3. Standard Scaling:

• A few attributes were in the numerical format but had various ranges.
• To get them in the same range we used Standard Scaling to scale the data in the desired range.
• The first step was to import Standard Scaler from the scikit-learn library.
• We then fit and transform the data by passing in the desired columns of the dataset using Standard Scaler.

4. Dataset Split:

• Keeping the research questions in mind, we defined 2 datasets from the original dataset.
• In the first dataset, we selected all the instances with skin cancer patients.
• And the second dataset consisted of only diabetes patients.
• In the datasets defined, we did not want other diseases such as Asthma, Kidney Disease, etc and hence we decided to drop the attributes with respect to our research questions.
• For the skin cancer, the diabetes attribute was dropped and vice-versa for the diabetes dataset.

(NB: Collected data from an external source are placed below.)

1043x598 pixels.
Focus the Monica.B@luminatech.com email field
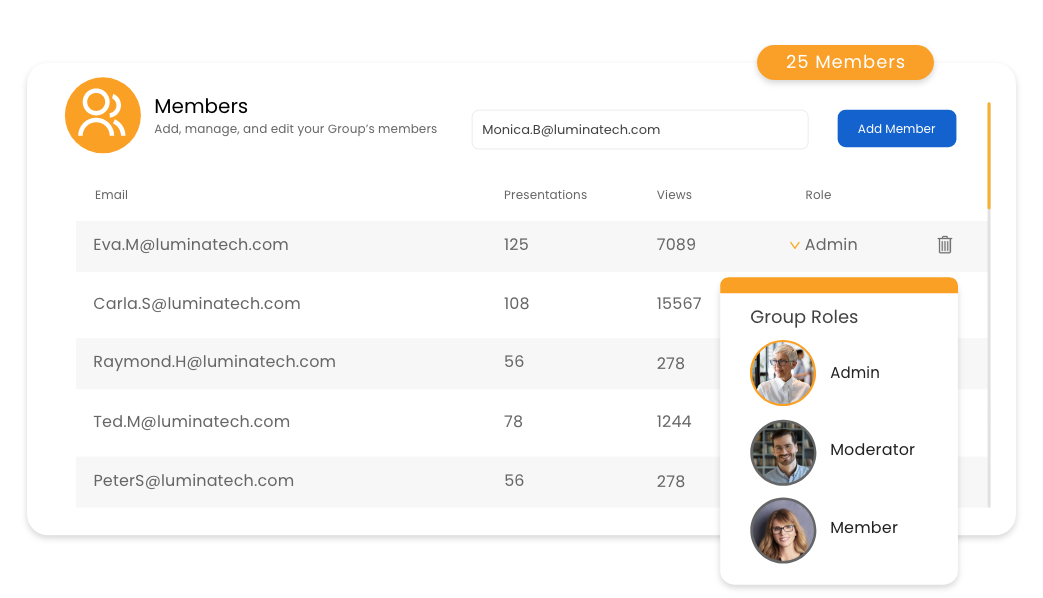pyautogui.click(x=640, y=130)
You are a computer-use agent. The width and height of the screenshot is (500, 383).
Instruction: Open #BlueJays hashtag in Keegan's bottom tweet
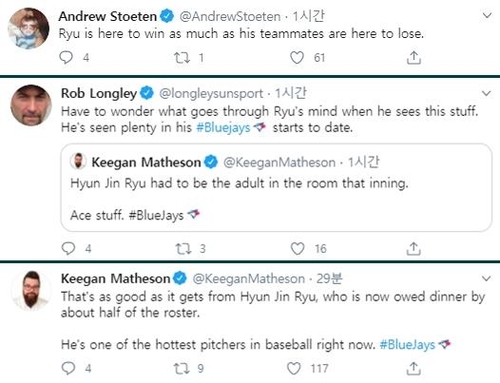coord(407,344)
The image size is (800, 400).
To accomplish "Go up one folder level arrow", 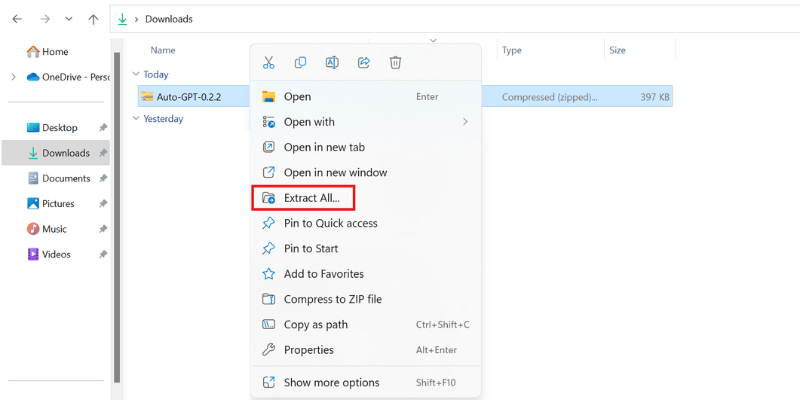I will pos(93,19).
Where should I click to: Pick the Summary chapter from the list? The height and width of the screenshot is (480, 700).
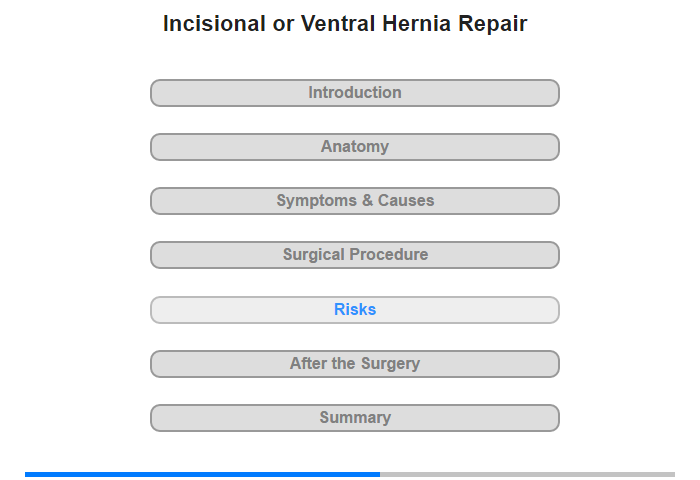click(x=355, y=418)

• The problem at hand being a classification problem, decided to work with multiple classification machine learning algorithms.
• The prediction algorithms used for the skin cancer patient’s dataset and diabetic patients dataset were Logistic Regression, K-Nearest Neighbors, Decision Tree, Random Forest, Naïve Bayes, and Artificial Neural Networks.
• To move ahead with building machine learning prediction models, the datasets were first split into training and testing datasets for the skin cancer dataset and diabetes dataset.
• 70% of the data was set to training and 30% was defined for testing.
• As this is a classification problem, trying to predict heart disease, several classifiers were built.
• One common function was defined to provide the scores of the model, confusion matrix, and the classification report.
• Passing the model and the test data as the argument in the function would provide all the desired outputs.

1. Evaluation Metrics: The models were evaluated based on common essential classification performance metrics which include recall (REC), precision (PRE), f1-score, accuracy, and receiver operating characteristic curve (ROC) and area under the ROC curve (AUC).

2. Results:

• Patients with Skin Cancer

- As per the model comparison graph, the Logistic Regression algorithm has the highest accuracy. 
- Artificial Neural Networks algorithm has the second-highest accuracy. 
- The logistic Regression algorithm also provides the highest precision as compared to others.
- We can interpret from the ROC curve that the highest AUC score is shown by the Logistic Regression algorithm with a score of 0.75. 
- The ANN model presents a very low AUC score of 0.50 as compared to the Logistic Regression AUC score of 0.75. 
- This was interesting to observe as the accuracy of the ANN model and the Logistic Regression model were almost the same.
- To enhance the model, used Grid Search CV. The accuracy increased to 83.42% from 83.4%.

• Patients with Diabetes

- For the diabetic dataset, the highest accuracy was achieved by the Logistic Regression algorithm as well. 
- The ANN algorithm worked with almost the same accuracy when used with Dropout and Early stopping.
- The highest precision was calculated for the ANN model.
- From the ROC curve, the highest AUC score can be seen for the Logistic Regression Algorithm with an AUC score of 0.72.
- Similar to the skin cancer dataset, the ANN model for the diabetic dataset presents a very low AUC score of 0.51 as compared to the Logistic Regression AUC score of 0.72
- To enhance the model, used Grid Search CV. The accuracy increased to 79.24% from 79.2%

Even though the best-built models might not be optimal in terms of accuracy, there are significant insights that can be drawn from this project which are as follow:

1. Increasing the number of instances might help in getting higher-accuracy classification models.
2. Incorporating new empirically or theoretically evident features in particular those correlated to heart diseases such as family history and unhealthy diet may greatly affect the accuracy level of the models.
3. In evaluating the models, it is vital to not rely one performance metric. We see how both logistic regression and ANN classifiers have very similar accuracy scores and they greatly differ in AUC scores.